### RECORDS PROVIDED

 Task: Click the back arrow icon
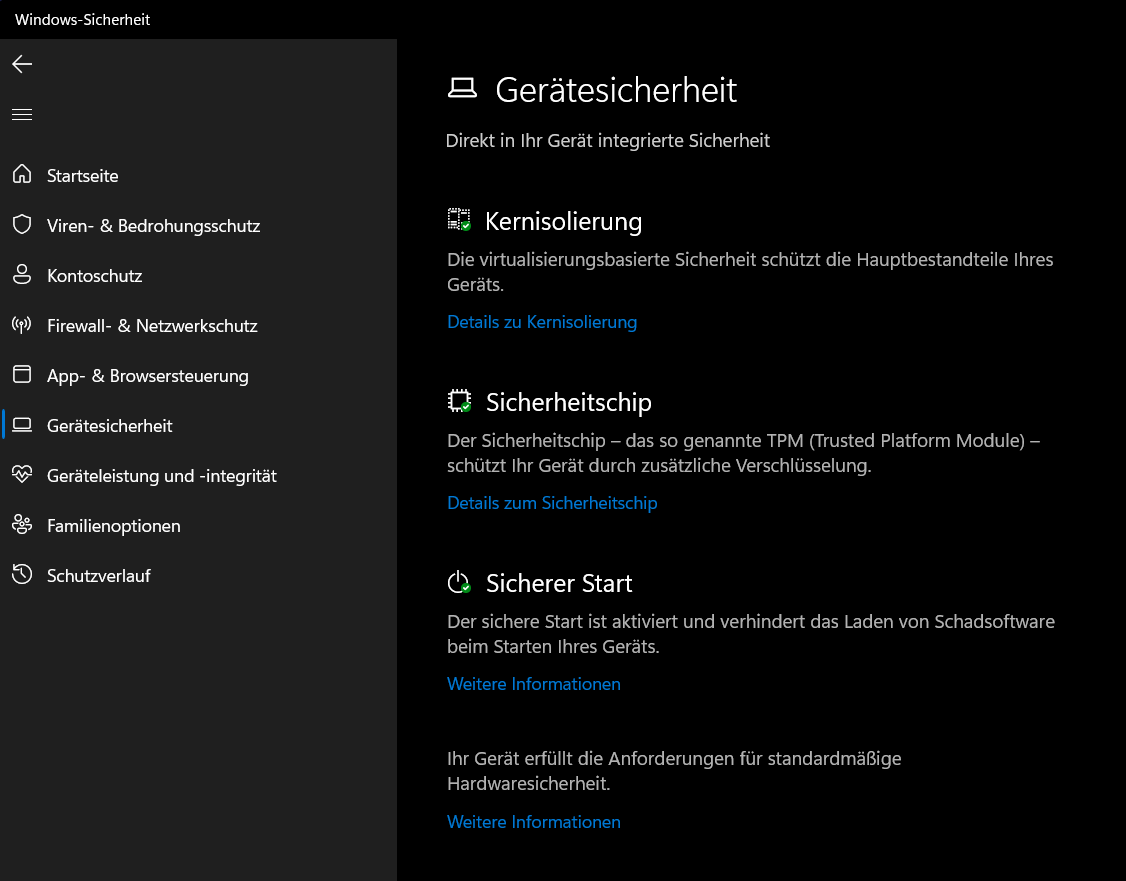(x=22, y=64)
---
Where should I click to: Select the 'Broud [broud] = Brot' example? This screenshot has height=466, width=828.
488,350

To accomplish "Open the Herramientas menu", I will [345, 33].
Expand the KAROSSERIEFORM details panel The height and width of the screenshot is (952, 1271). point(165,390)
...
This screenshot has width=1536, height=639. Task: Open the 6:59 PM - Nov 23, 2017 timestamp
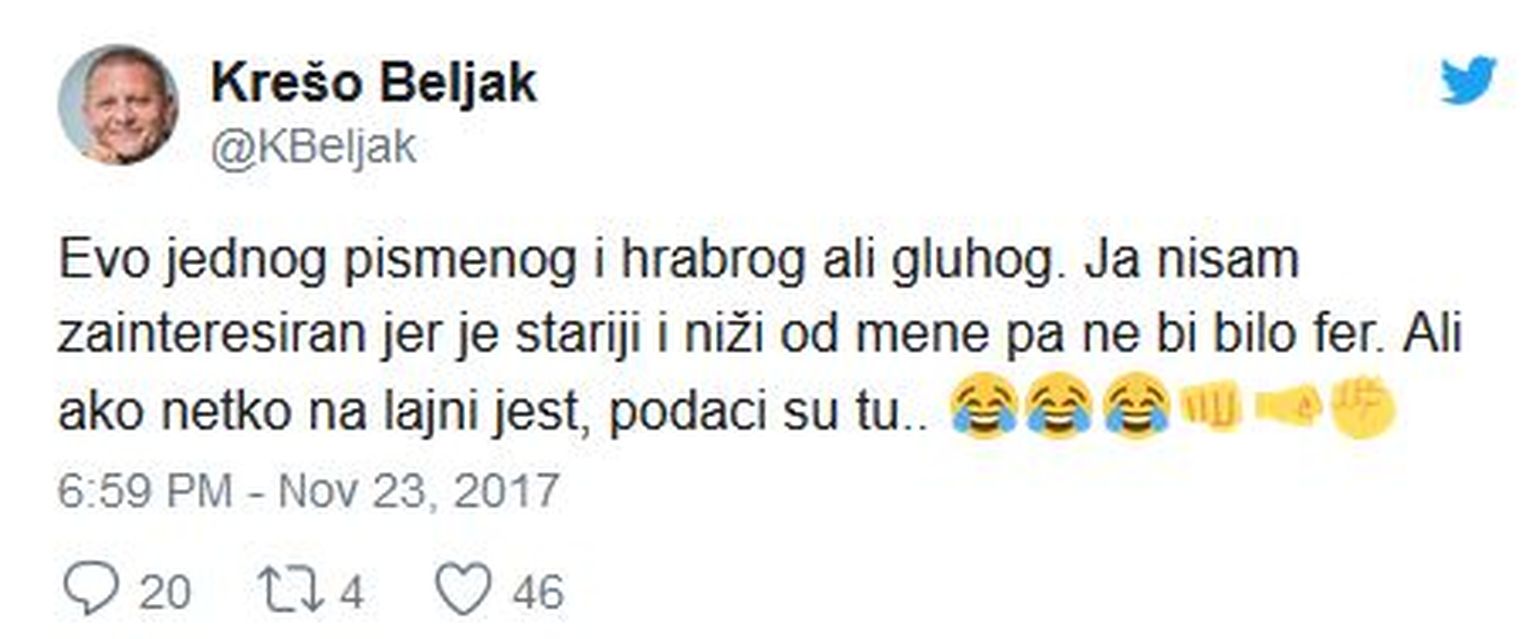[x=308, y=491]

### SHORT PROBLEM
Please report, copied in full, each line of the entries above that contains the string "Task". Case counts.

### IN RESPONSE
 Task: Click the back arrow icon
This screenshot has width=1536, height=639. Task: Open the 6:59 PM - Nov 23, 2017 timestamp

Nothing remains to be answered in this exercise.